# here we go, wish me luck



## rbacci (Feb 5, 2015)

Well, my bellies have cured for 2 weeks in Pop's brine and I just took them out. I did a test fry and the salt level is perfect. They are in the fridge drying out and tomorrow they go into my MES. I'm going to use a mix of Hickory and Cherry pellets in the Amazen. I plan on setting the temp at 100 for the first 4 hours then bringing it up to 118 for another 4 hours. If I'm on the wrong path please speak up and share your experience and wisdom. Fingers crossed.


----------



## tropics (Feb 5, 2015)

Rbacci said:


> Well, my bellies have cured for 2 weeks in Pop's brine and I just took them out. I did a test fry and the salt level is perfect. They are in the fridge drying out and tomorrow they go into my MES. I'm going to use a mix of Hickory and Cherry pellets in the Amazen. I plan on setting the temp at 100 for the first 4 hours then bringing it up to 118 for another 4 hours. If I'm on the wrong path please speak up and share your experience and wisdom. Fingers crossed.


I hope you have another probe to monitor the CC mine was 40* off to the plus 100 = 140


----------



## Bearcarver (Feb 5, 2015)

Rbacci said:


> Well, my bellies have cured for 2 weeks in Pop's brine and I just took them out. I did a test fry and the salt level is perfect. They are in the fridge drying out and tomorrow they go into my MES. I'm going to use a mix of Hickory and Cherry pellets in the Amazen. I plan on setting the temp at 100 for the first 4 hours then bringing it up to 118 for another 4 hours. If I'm on the wrong path please speak up and share your experience and wisdom. Fingers crossed.


Sounds like a good plan!!

I'm curious where you came up with the number 118°.

Here's my best one, and it has my smoking schedule in it:

Step by Step:

*Bacon (Extra Smoky)*

*Bear*


----------



## chef jimmyj (Feb 5, 2015)

With the weather in the Midwest lately, that should be fine and be able to keep the smoker temp above 70. I am curious about the reason you are bumping the temp up?...JJ


----------



## rbacci (Feb 5, 2015)

Chef JimmyJ said:


> With the weather in the Midwest lately, that should be fine and be able to keep the smoker temp above 70. I am curious about the reason you are bumping the temp up?...JJ


Well that's where I'm not sure, I read a few guys have done that and it worked for them. If you think I should leave it a 100 I'll give that a try. Like I said, I'm looking for sage advice.


----------



## Bearcarver (Feb 5, 2015)

Rbacci said:


> Well that's where I'm not sure, I read a few guys have done that and it worked for them. If you think I should leave it a 100 I'll give that a try. Like I said, I'm looking for sage advice.
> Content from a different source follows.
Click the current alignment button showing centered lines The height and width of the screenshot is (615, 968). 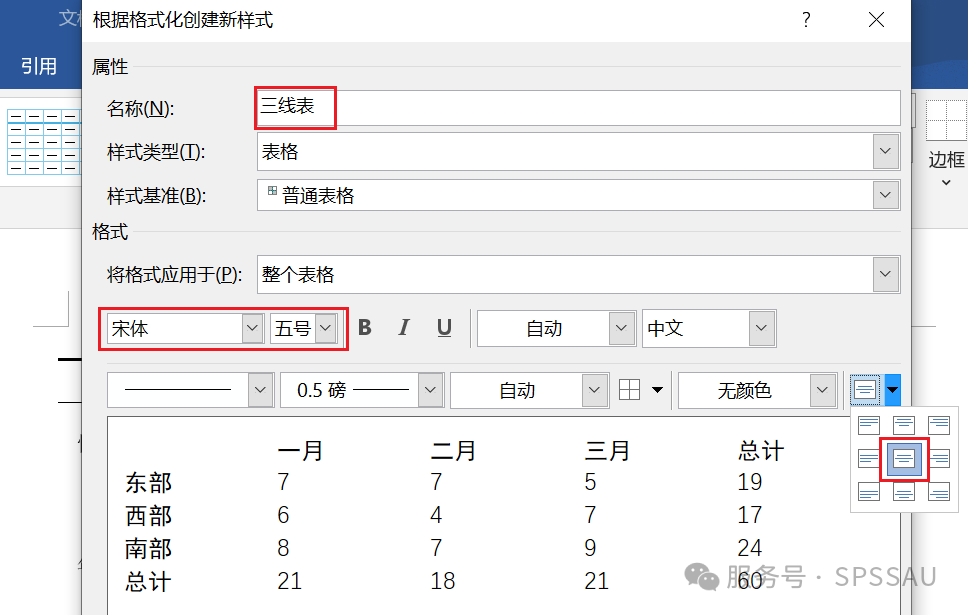pyautogui.click(x=867, y=390)
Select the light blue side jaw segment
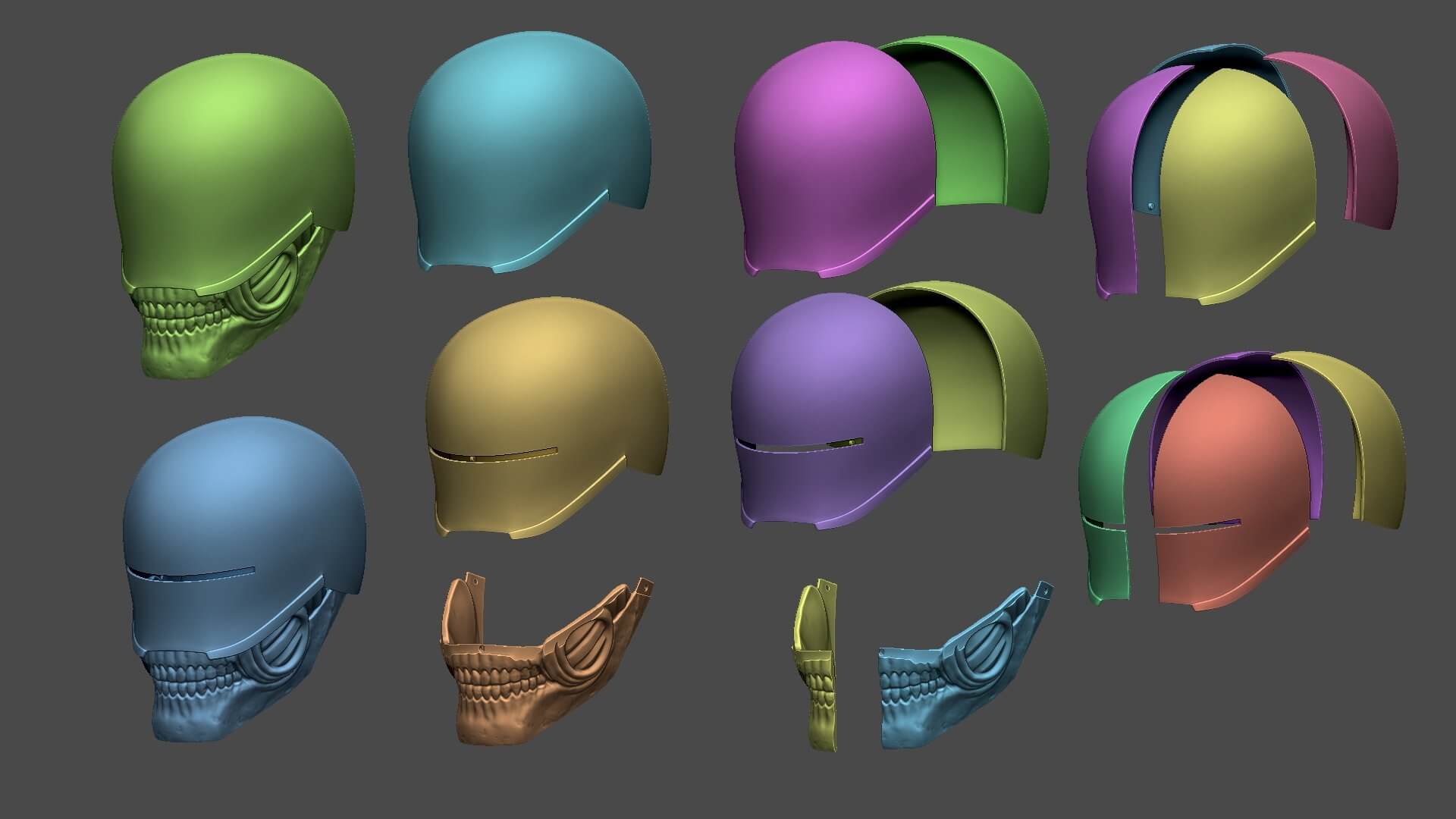The image size is (1456, 819). (963, 667)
I gave you my Step by Step above. Between 100° and 130° works best for me, but if you just want to use one temp, I would forget 100° and go right to 120° and leave it there. The ones I've done at 100° weren't near as good as ones I did at 120°.

At 120° it should be good in 10 to 12 hours of smoking.

If you cold smoke (below 100°) it would take at least twice that long to get the same color & flavor. IMHO

Bear


----------



## rbacci (Feb 5, 2015)

Bearcarver said:


> Sounds like a good plan!!
> 
> I'm curious where you came up with the number 118°.
> 
> ...


Bear I'll give your method a shot. By the way, great looking bacon, my stomach started growling when I was looking at your picks.


----------



## gary s (Feb 5, 2015)

Got My Pork Belly today, I'll be watching

Gary


----------



## rbacci (Feb 6, 2015)

Well 1 row of the AMNPS is ash and it's still smoking well. So far everything is looking good. In fact, I ran over to the local butcher to order 2 more bellies. 
	

	
	
		
		



		
			






  I think I may have created a monster. I was just on Amazon looking at meat slicers.


----------



## rgautheir20420 (Feb 6, 2015)

Rbacci said:


> Well 1 row of the AMNPS is ash and it's still smoking well. So far everything is looking good. In fact, I ran over to the local butcher to order 2 more bellies.
> 
> 
> 
> ...


Where's the pictures!!! I've only got about 3 lbs left in the freezer....looks like I'll be heading to the market this weekend too!


----------



## Bearcarver (Feb 6, 2015)

Rbacci said:


> Well 1 row of the AMNPS is ash and it's still smoking well. So far everything is looking good. In fact, I ran over to the local butcher to order 2 more bellies.
> 
> 
> 
> ...


Oh No!!!

Don't tell me you're hooked already, and your first Bacon isn't even done yet !!!
	

	
	
		
		



		
		
	


	





Bear


----------



## rbacci (Feb 6, 2015)

Sad isn't it. I do love bacon and it kills me to pay the store prices. There is something so alluring and primevil with making your own bacon. I already told the missus that we're having bacon and eggs on Sunday morning.


----------



## rbacci (Feb 6, 2015)

3 hours down 9 to go.













IMG_1230.JPG



__ rbacci
__ Feb 6, 2015


----------



## gary s (Feb 6, 2015)

Looking good,  I removed to skin on my belly, cut it into several pieces, rubbed it with TQ and brown sugar and is now resting in the fridge

Gary


----------



## Bearcarver (Feb 6, 2015)

Rbacci said:


> 3 hours down 9 to go.
> 
> 
> 
> ...


Looks good, Rbacci !!!

Here's another tip for you:  You don't have to flip the pieces over in the smoker. The heat & smoke come from all directions.

Bear


----------



## rbacci (Feb 6, 2015)

Bear, that much I do know but thank you anyway.


----------



## Bearcarver (Feb 6, 2015)

Rbacci said:


> Bear, that much I do know but thank you anyway.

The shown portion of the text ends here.